Direction 1:
Write out the passage of the North Horr Constituency text starting at "Current constituency" and ending at "Marsabit county perished.".
Direction 2:
According to the North Horr Constituency text, what is the name of the only true desert in Kenya?
Direction 3:
Render this sentence from the North Horr Constituency text in Spanish: "The constituency was established for the 1988 elections."

─── Selected text ───

- North Horr Constituency within Marsabit County
- Marsabit County within Kenya
- County: Marsabit County
- Population: 71,447
- Area: 19,337 km^{2} (7,466.1 sq mi)

Current constituency
- Created: 1988
- Number of members: 1
- Party: KANU
- Member of Parliament: Adhe Wario Guyo
- Wards: 5

= North Horr Constituency =

Electoral constituency in Kenya

North Horr Constituency is an electoral constituency in Kenya. It is one of four constituencies in Marsabit County. The entire constituency is located within Marsabit County Council area. The constituency was established for the 1988 elections. It is the largest constituency in Kenya on land coverage and hosts the only true desert in Kenya, Chalbi desert. Kenya's politician Bonaya Godana was its first member of parliament, and he represented until his demise in a Kenya Air Force Y-12 plane crash on 10 April 2006 in which all the legislators from Marsabit county perished.

─── Supplied material ───

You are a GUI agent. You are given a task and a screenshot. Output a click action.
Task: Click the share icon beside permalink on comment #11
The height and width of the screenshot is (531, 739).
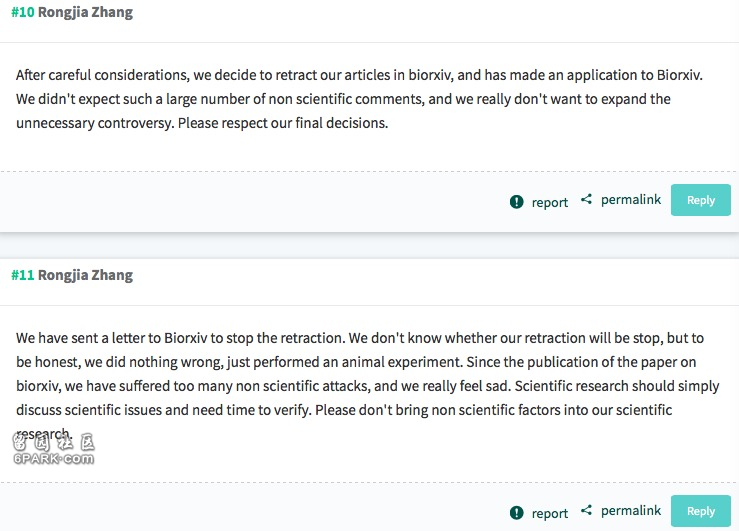click(x=586, y=510)
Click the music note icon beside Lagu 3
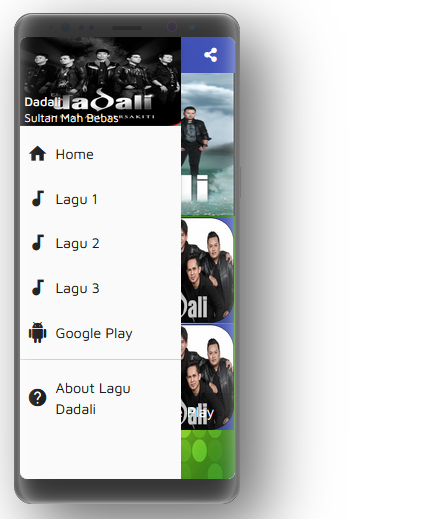This screenshot has width=424, height=519. [38, 288]
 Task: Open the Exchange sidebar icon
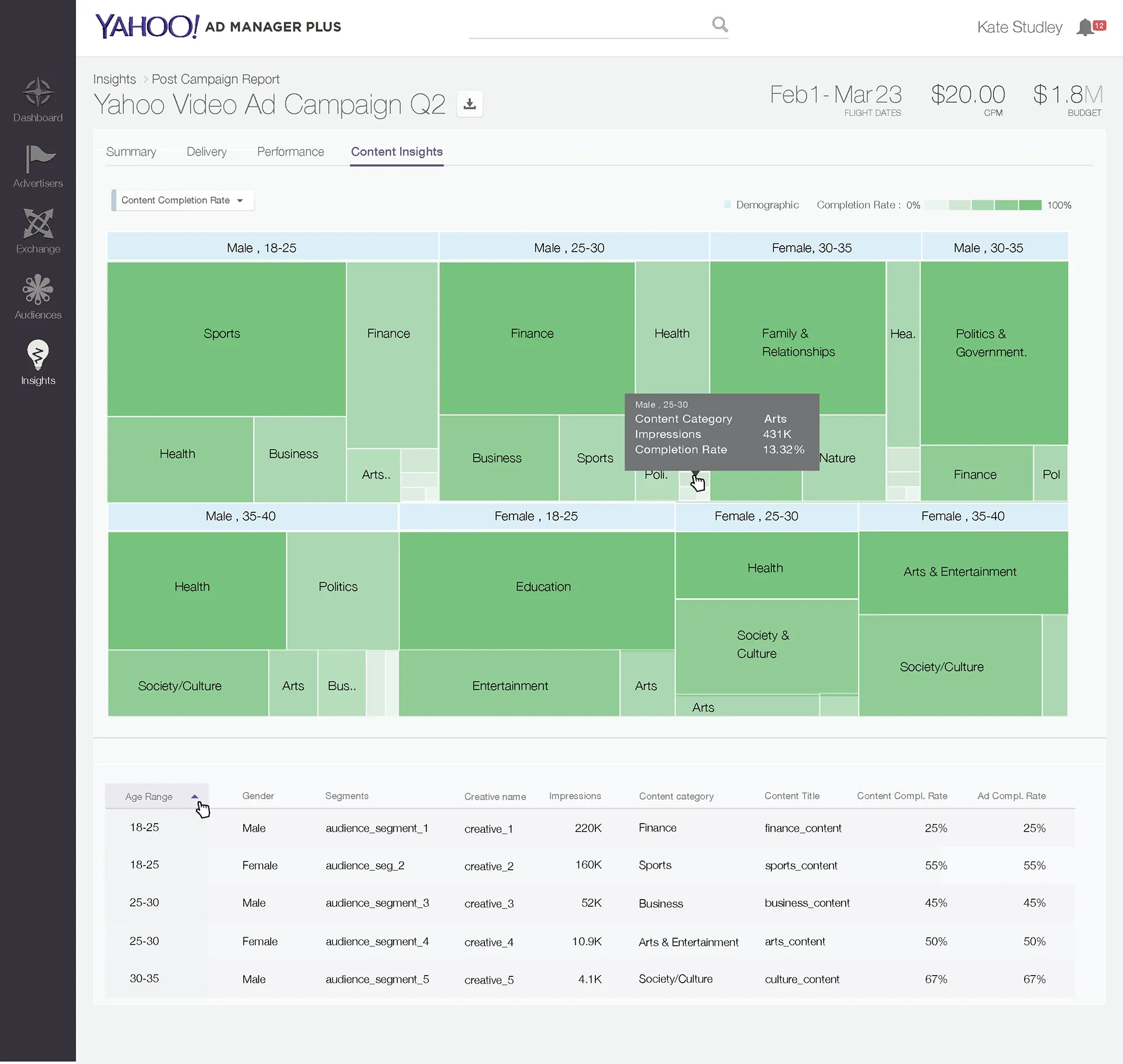(38, 224)
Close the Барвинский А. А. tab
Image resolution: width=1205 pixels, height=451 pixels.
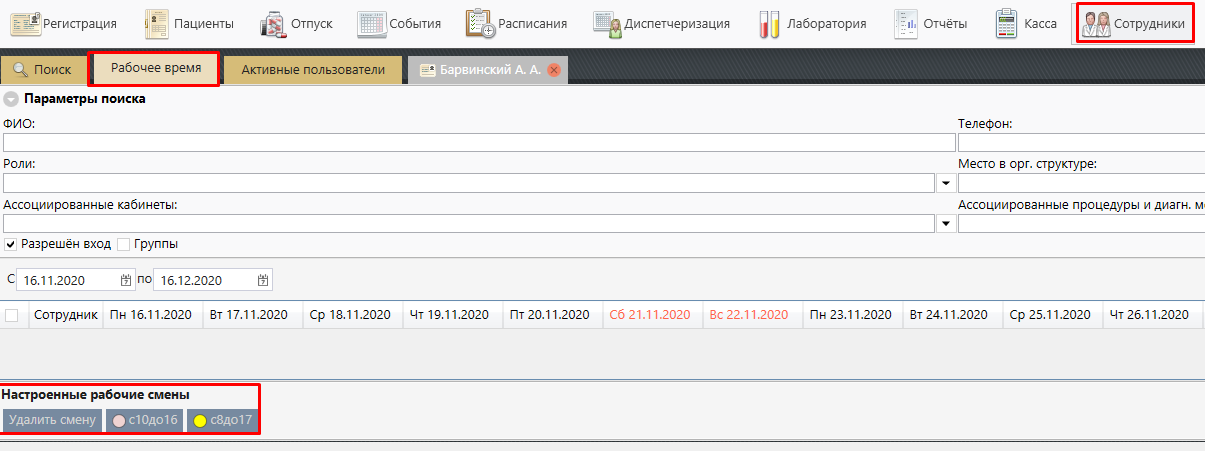tap(553, 70)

───

Expected output 1:
Current constituency
- Created: 1988
- Number of members: 1
- Party: KANU
- Member of Parliament: Adhe Wario Guyo
- Wards: 5

= North Horr Constituency =

Electoral constituency in Kenya

North Horr Constituency is an electoral constituency in Kenya. It is one of four constituencies in Marsabit County. The entire constituency is located within Marsabit County Council area. The constituency was established for the 1988 elections. It is the largest constituency in Kenya on land coverage and hosts the only true desert in Kenya, Chalbi desert. Kenya's politician Bonaya Godana was its first member of parliament, and he represented until his demise in a Kenya Air Force Y-12 plane crash on 10 April 2006 in which all the legislators from Marsabit county perished.

Expected output 2:
Chalbi desert.

Expected output 3:
La circunscripción se estableció para las elecciones de 1988.